# TASK DETAILS
Would you return every line of the listing below that has "agent" in it?

══ DATA LISTING ══

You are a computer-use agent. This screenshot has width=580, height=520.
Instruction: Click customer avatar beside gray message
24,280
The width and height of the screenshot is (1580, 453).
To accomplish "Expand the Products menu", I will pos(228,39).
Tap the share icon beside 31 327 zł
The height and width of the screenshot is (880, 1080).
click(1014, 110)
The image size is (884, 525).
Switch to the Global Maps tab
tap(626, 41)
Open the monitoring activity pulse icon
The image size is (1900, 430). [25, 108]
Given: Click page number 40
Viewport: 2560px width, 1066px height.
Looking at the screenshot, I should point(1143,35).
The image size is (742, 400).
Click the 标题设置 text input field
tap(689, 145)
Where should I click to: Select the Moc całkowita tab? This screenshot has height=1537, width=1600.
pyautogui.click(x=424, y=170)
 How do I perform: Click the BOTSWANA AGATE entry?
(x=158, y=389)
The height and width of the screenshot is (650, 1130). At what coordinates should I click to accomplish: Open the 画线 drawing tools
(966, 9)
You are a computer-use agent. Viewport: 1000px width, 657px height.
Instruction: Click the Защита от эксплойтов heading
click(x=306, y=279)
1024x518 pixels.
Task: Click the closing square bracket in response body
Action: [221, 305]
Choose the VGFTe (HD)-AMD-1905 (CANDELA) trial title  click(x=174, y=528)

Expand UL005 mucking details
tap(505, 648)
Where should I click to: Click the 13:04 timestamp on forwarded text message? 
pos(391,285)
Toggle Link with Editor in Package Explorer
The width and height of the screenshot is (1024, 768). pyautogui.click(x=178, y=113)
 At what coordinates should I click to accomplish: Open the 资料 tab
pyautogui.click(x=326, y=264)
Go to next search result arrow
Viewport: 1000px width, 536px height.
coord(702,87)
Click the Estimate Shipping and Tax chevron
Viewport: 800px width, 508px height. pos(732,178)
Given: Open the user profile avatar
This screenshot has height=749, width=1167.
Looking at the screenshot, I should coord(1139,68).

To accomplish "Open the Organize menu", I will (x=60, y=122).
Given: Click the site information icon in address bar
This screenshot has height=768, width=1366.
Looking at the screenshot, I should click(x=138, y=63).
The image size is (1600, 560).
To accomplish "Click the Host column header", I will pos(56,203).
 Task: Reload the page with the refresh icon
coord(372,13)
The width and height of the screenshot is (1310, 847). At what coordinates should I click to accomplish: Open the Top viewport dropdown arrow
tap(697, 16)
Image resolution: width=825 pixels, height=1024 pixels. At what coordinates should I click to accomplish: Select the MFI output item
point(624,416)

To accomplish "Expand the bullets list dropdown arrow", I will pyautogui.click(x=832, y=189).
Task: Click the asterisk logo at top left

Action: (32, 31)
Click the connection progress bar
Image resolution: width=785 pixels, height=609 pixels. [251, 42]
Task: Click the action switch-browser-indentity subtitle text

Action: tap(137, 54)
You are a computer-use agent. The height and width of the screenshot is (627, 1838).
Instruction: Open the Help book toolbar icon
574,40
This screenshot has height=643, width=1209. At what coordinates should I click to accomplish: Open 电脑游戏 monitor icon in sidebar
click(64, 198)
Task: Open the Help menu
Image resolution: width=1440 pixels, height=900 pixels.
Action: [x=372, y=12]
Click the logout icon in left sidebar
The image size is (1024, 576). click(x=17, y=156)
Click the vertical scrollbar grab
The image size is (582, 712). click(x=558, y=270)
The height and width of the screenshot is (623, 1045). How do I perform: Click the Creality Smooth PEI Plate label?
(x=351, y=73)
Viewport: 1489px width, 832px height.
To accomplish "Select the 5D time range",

═══

# SOLUTION TO THE EXERCISE
You are a computer-use agent. This screenshot has width=580, height=520.
You are a computer-use agent. Viewport: 1000px width, 657px height.
You are a computer-use agent. The height and width of the screenshot is (627, 1838).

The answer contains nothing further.